China and Russia Advance on U.S. Ally


In response to Joe Biden’s threats of aiding Taiwan, should China decide now is the time for an invasion, two Chinese and seven Russian warplanes nearly invaded South Korean airspace on Friday. Soul confirmed that they scrambled fighter jets of their own, in response.

China and Russia just teased our ally

So what? China scoffs. It was only “regular training.” Diplomatically, this incident sends an entirely different message. It says that if His Wisdom Joe Biden wants to tangle with Pooh Bear, the Kremlin has his honey jar covered.

According to Seoul’s Joint Chiefs of Staff, nine “aircraft entered the northeastern part of the Korea Air Defence Identification Zone for an unspecified period before exiting.” They stumbled into South Korea’s warning zone but didn’t cross any really important lines. The overflight “did not violate its airspace.” This time.

Our NATO ally quickly “dispatched fighter jets and air refueling tankers as a usual step to brace for a potential contingency.” It may look like a training exercise when it’s really an ambush.

When the officials started screaming bloody murder, a spokesperson for the Chinese military claimed “its planes were carrying out routine drills.” South Korea notes China could be telling the truth but “additional analysis is needed.”

This isn’t the first time that planes belonging to China or Russia entered the zone, a situation which is complicated by “conflicting claims over various Air Defence Identification Zones.” They’re a sort of buffer zone where countries challenge incoming flights, insisting on “special steps to identify themselves.”

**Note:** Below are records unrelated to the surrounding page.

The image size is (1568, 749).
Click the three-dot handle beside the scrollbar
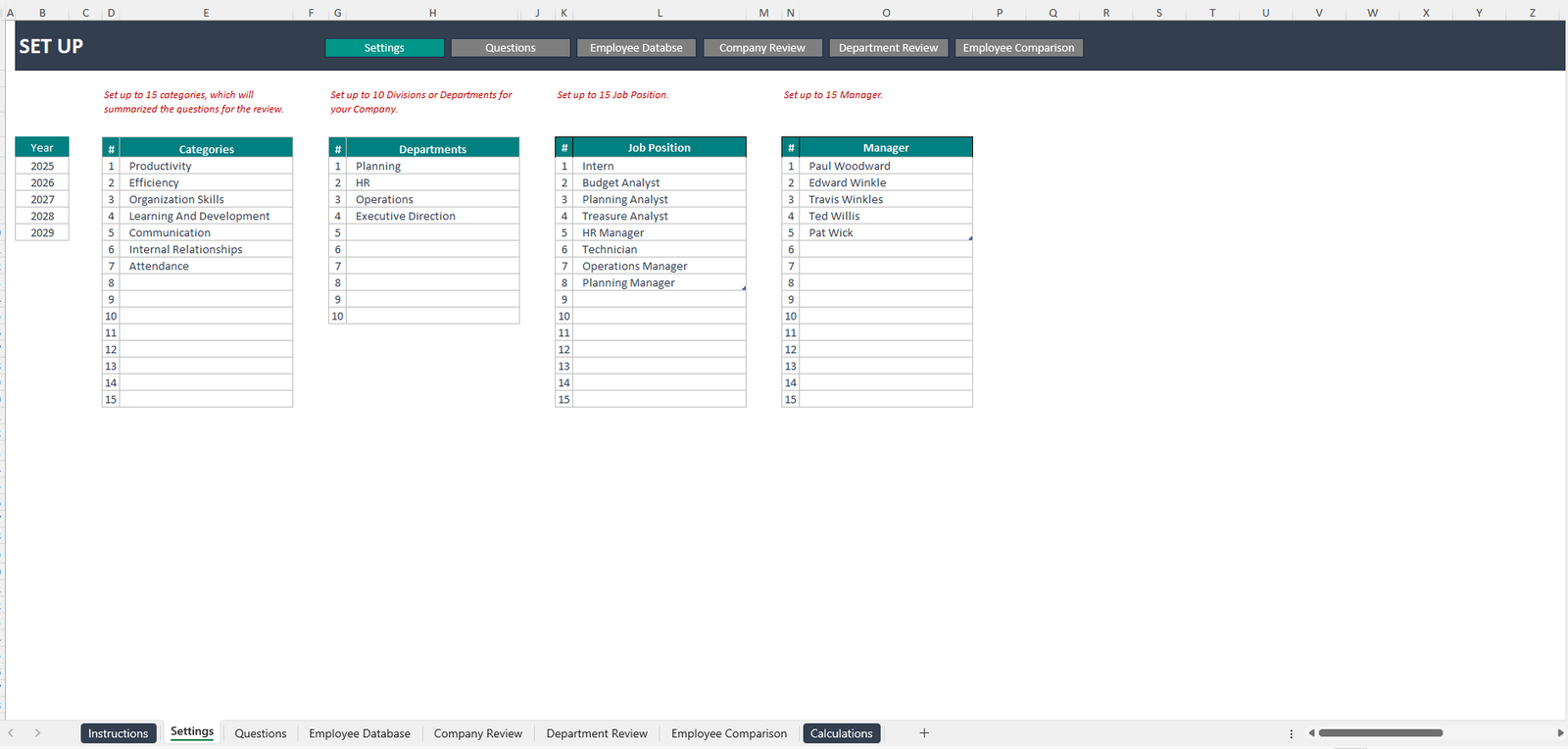pos(1291,733)
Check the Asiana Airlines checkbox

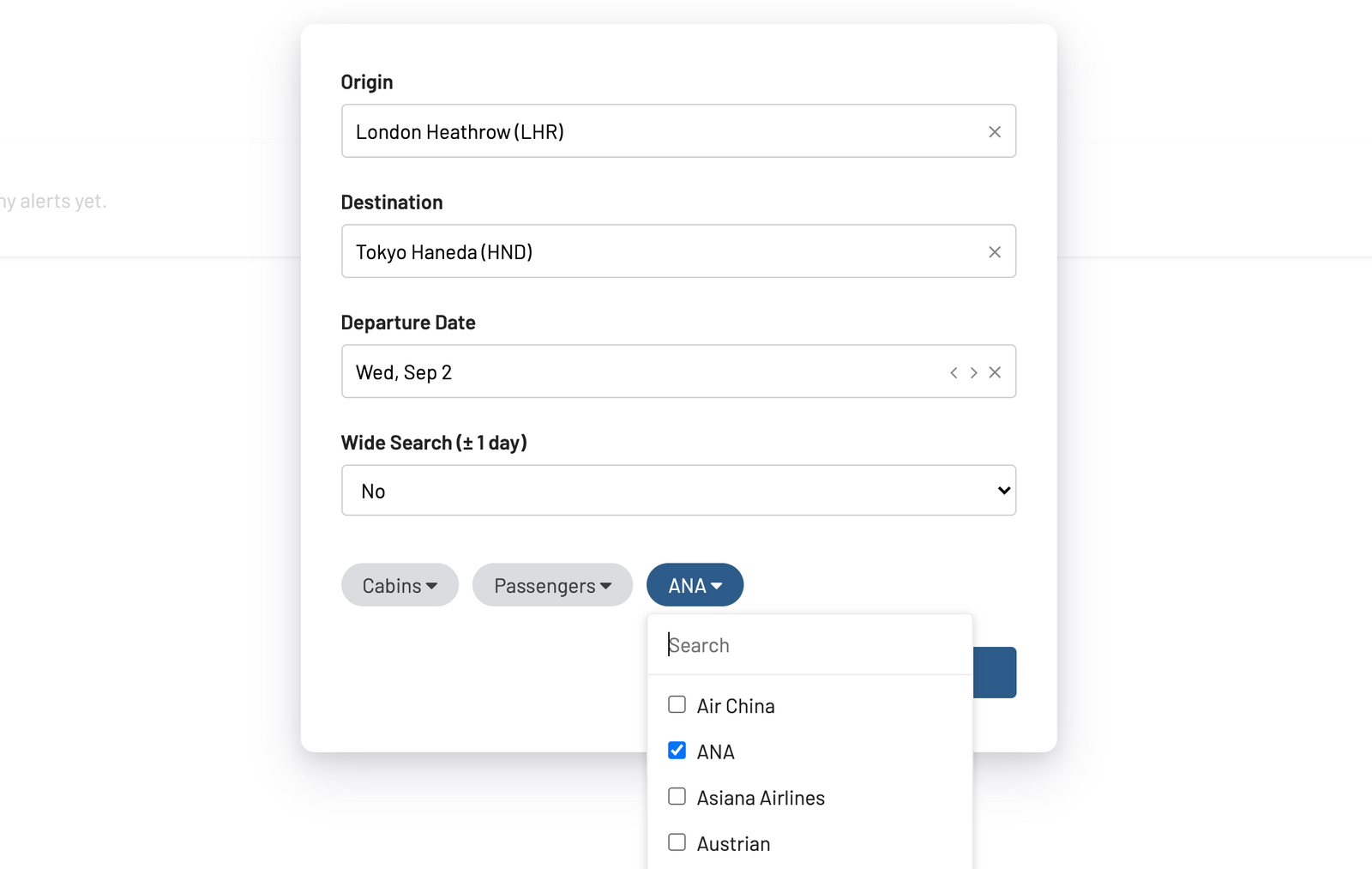[677, 797]
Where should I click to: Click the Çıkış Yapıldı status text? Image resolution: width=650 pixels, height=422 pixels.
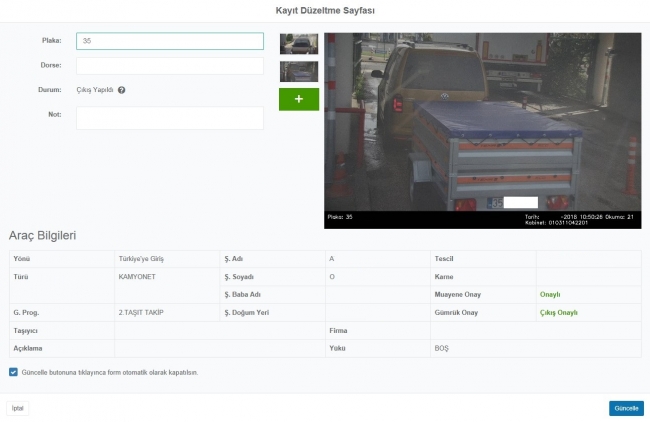[95, 90]
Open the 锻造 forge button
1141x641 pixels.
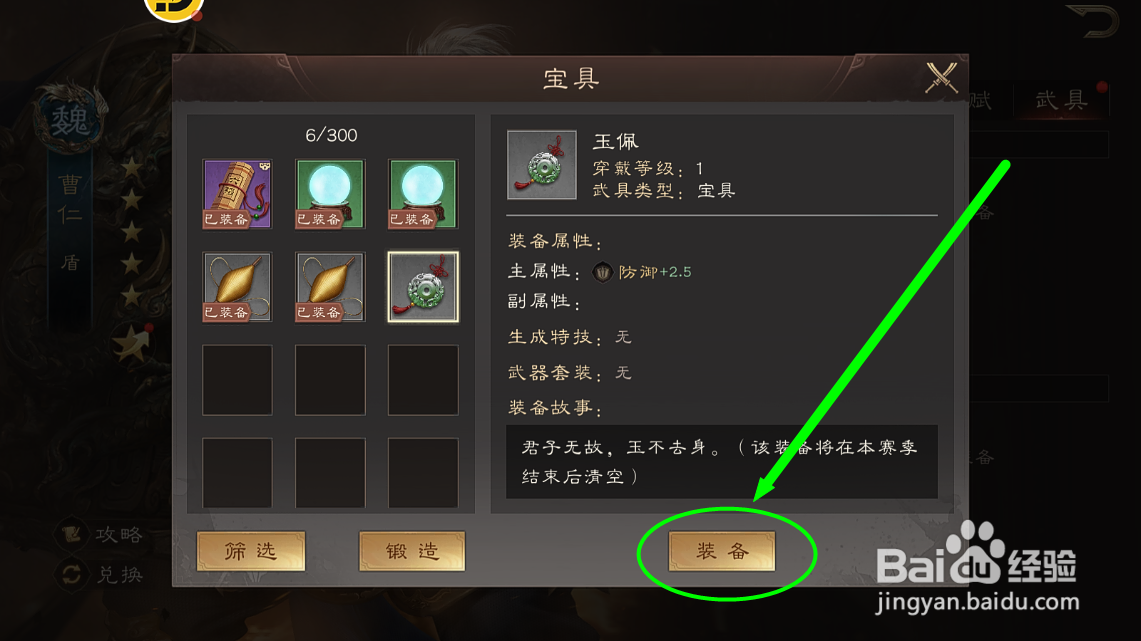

There aren’t any international laws on the subject though, so things get fuzzy. Moscow refuses to recognize South Korea’s buffer at all, while Beijing said “the area is not territorial airspace and all countries should enjoy freedom of movement there.”

Joe Gives Xi ‘heartburn’

The real issue, pundits say, stems from the recent summit meeting between Joe Biden and Xi Jinping. “I think it would be fair to say at the virtual meeting, President Xi made very clear that a number of things that the United States is doing cause China some heartburn,” National Security Council Coordinator for the Indo-Pacific Kurt Campbell related on Friday, November 19.

That’s putting it mildly. Our alliance with South Korea and other countries, especially Taiwan, has Xi’s hair on fire.

There are other issues too, including “reinforcing and revitalizing our bilateral security alliances with Japan, with South Korea, with Australia, the Philippines and Thailand.” Xi Jinping wants control of the Indo-Pacific region.

According to South Korea’s First Vice Foreign Minister Choi Jong-kun, “the ongoing rivalry” between Joe and Xi “places South Korea in a difficult situation.” He’s afraid of a trade war. South Korea’s trade volume with China is “larger than our trade volume with the United States and Japan put together,” he points out.

A couple of years ago, a similar incident happened. In July of 2019, “two Chinese H-6 bombers and two Russian Tu-95 strategic bombers crossed into Seoul’s Air Defense Identification Zone.” That time, “South Korean jets fired hundreds of warning shots at them.”

China might have been testing to see if Biden’s NATO would hop to it as quick as when Trump was insisting they earn their keep, since we pay the lion’s share of NATO’s bills.